Items 1 and 4 strike me as hard to justify, especially since creating pornography is generally protected by the First Amendment (unless it depicts children, or is so hard-core as to qualify as unprotected “obscenity,” and nothing in the opinion suggests that was so). If there was real evidence that the child was being mistreated—e.g., by being depicted in the OnlyFans videos—that would have justified a temporary loss of access, but only for so long as was needed to verify that this isn’t happening. (For more on my views about parents’ free speech rights in child custody cases, see this article, though it discusses other kinds of fact patterns.)

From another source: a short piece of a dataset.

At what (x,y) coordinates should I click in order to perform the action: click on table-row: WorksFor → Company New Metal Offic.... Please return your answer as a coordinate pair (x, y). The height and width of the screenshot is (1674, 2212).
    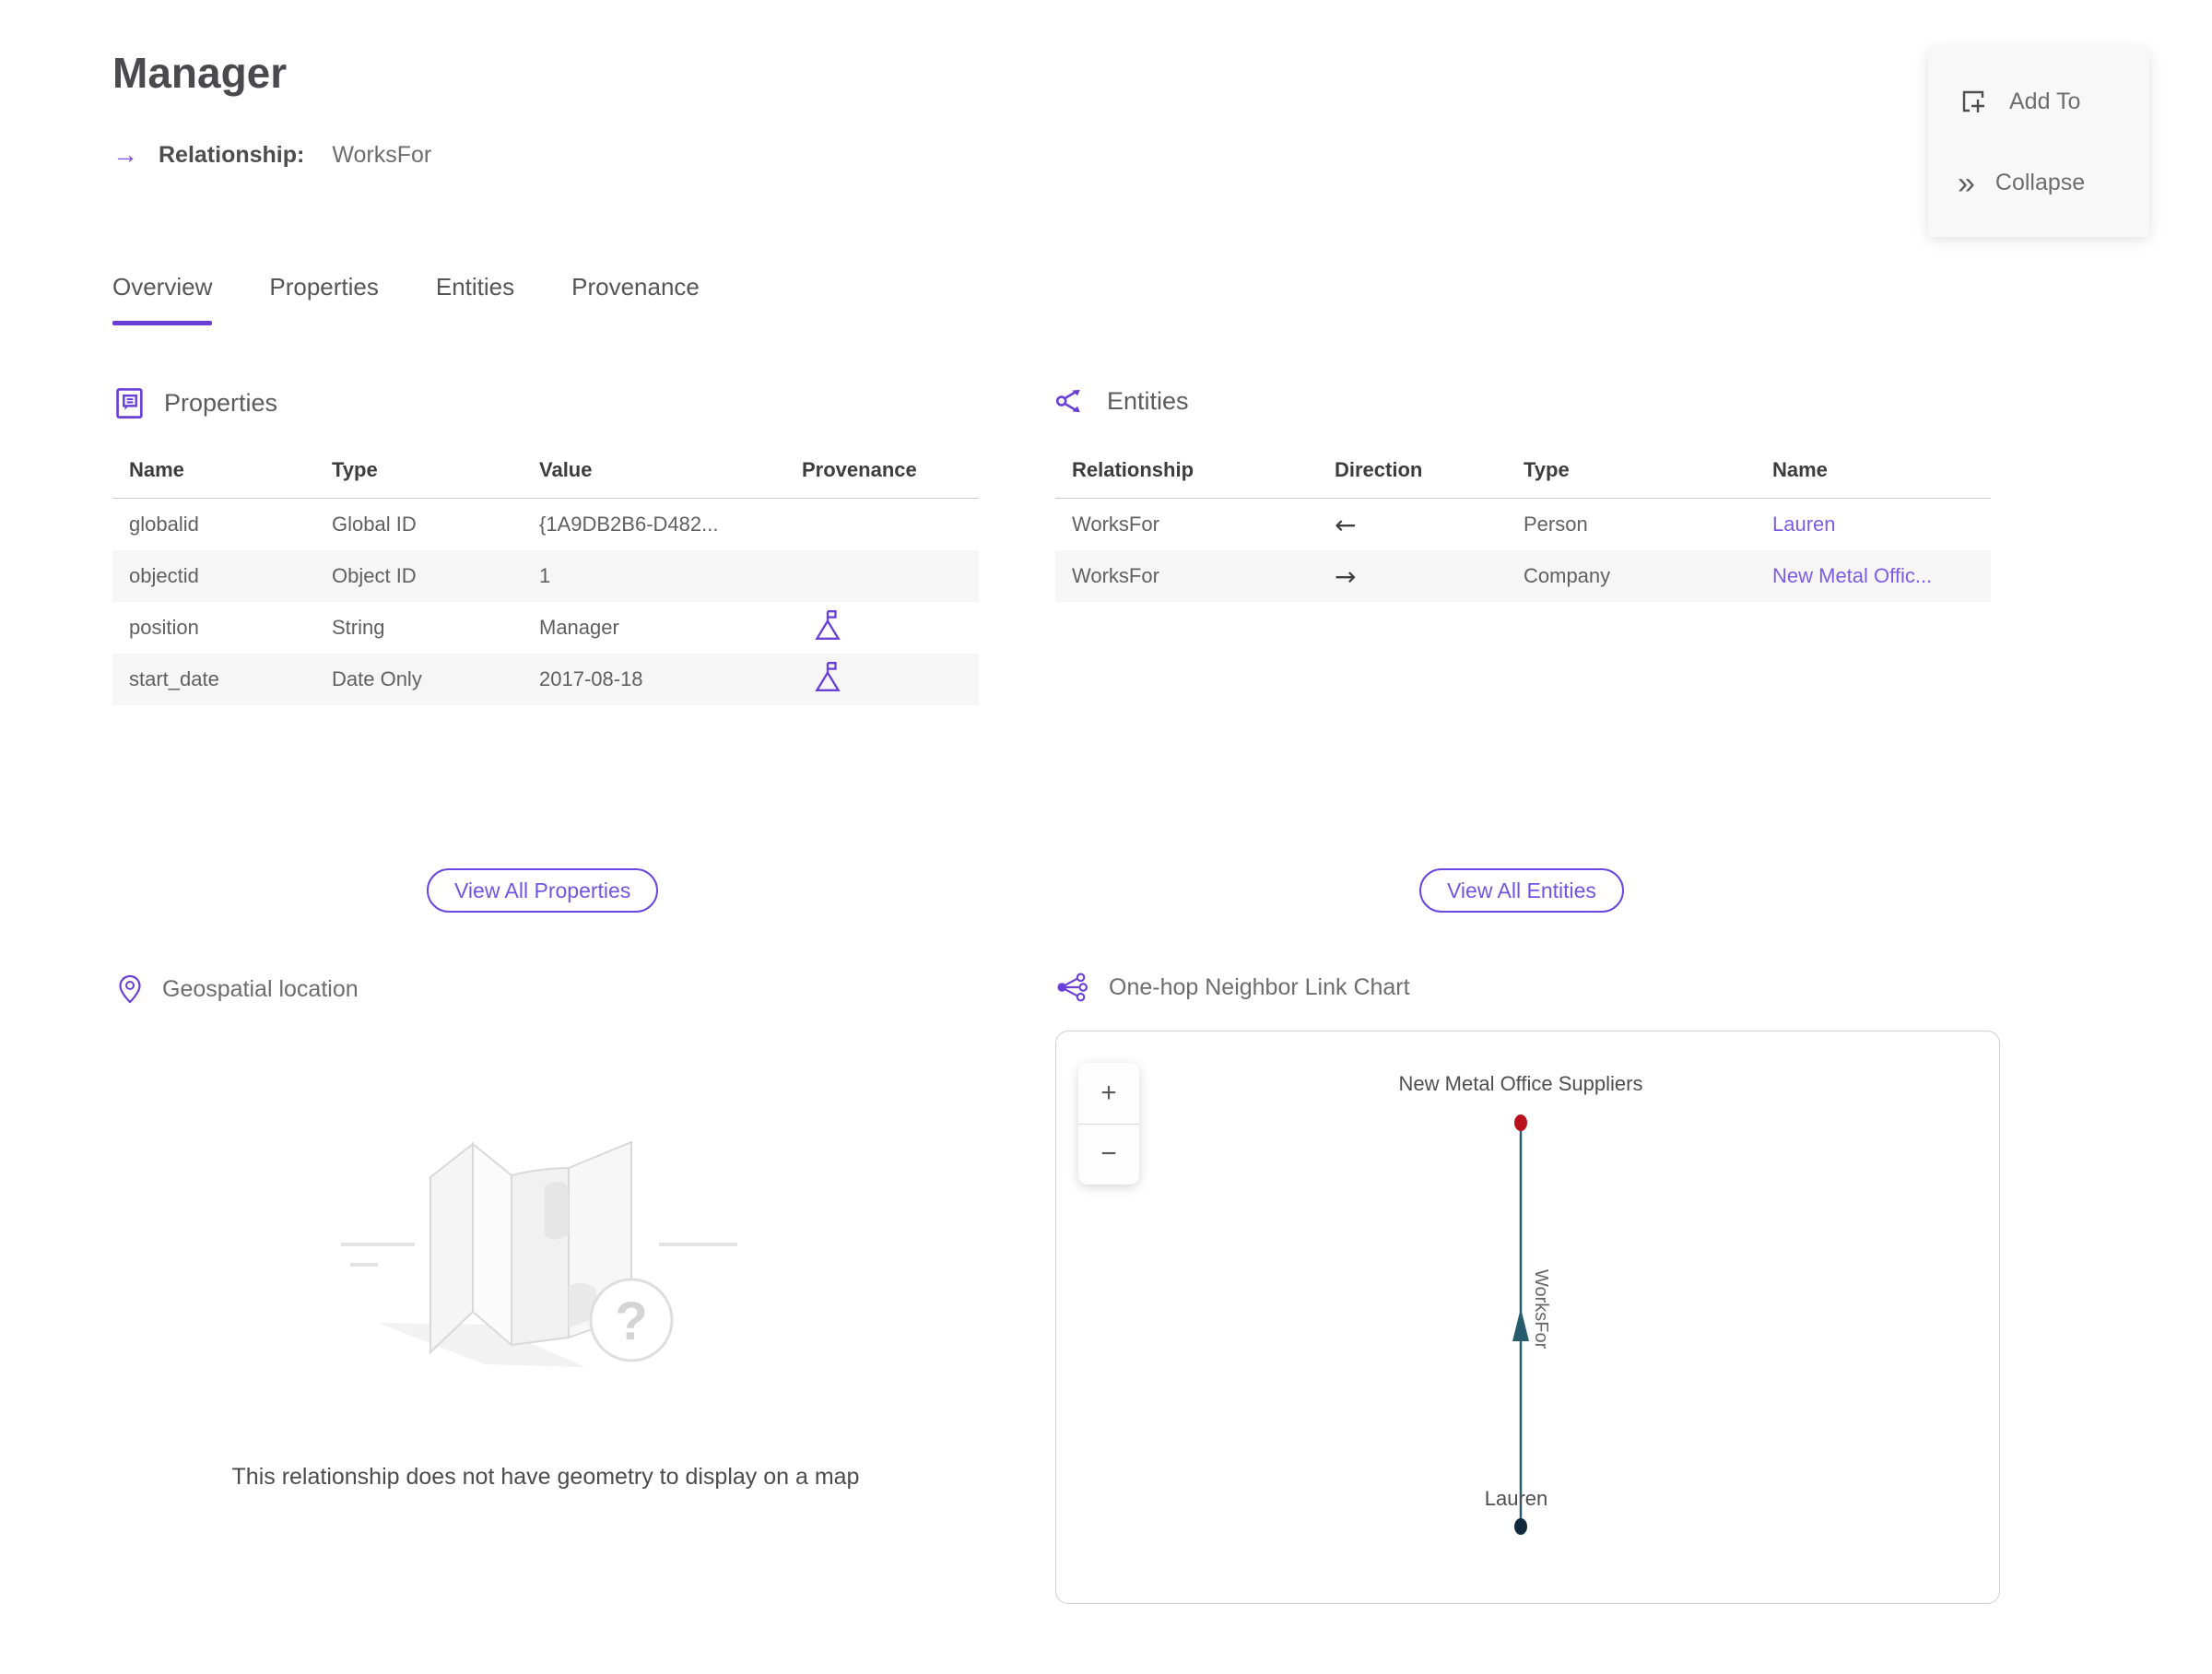
    Looking at the image, I should click on (1523, 576).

To be sure, I can expect that many children might be upset to later learn that their parents had done porn, whether because they hear about it from classmates or see it themselves. But children might be upset about their parents’ having done all sorts of things; I don’t think that this concern about children’s potential disapproval or embarrassment (or hypothetical future strain on the parent-child relationship caused by such disapproval or embarrassment) should be a basis for a legal reduction in a parent’s custody rights.
Item 5 thus seems to me quite correct. But I’d love to hear what others think.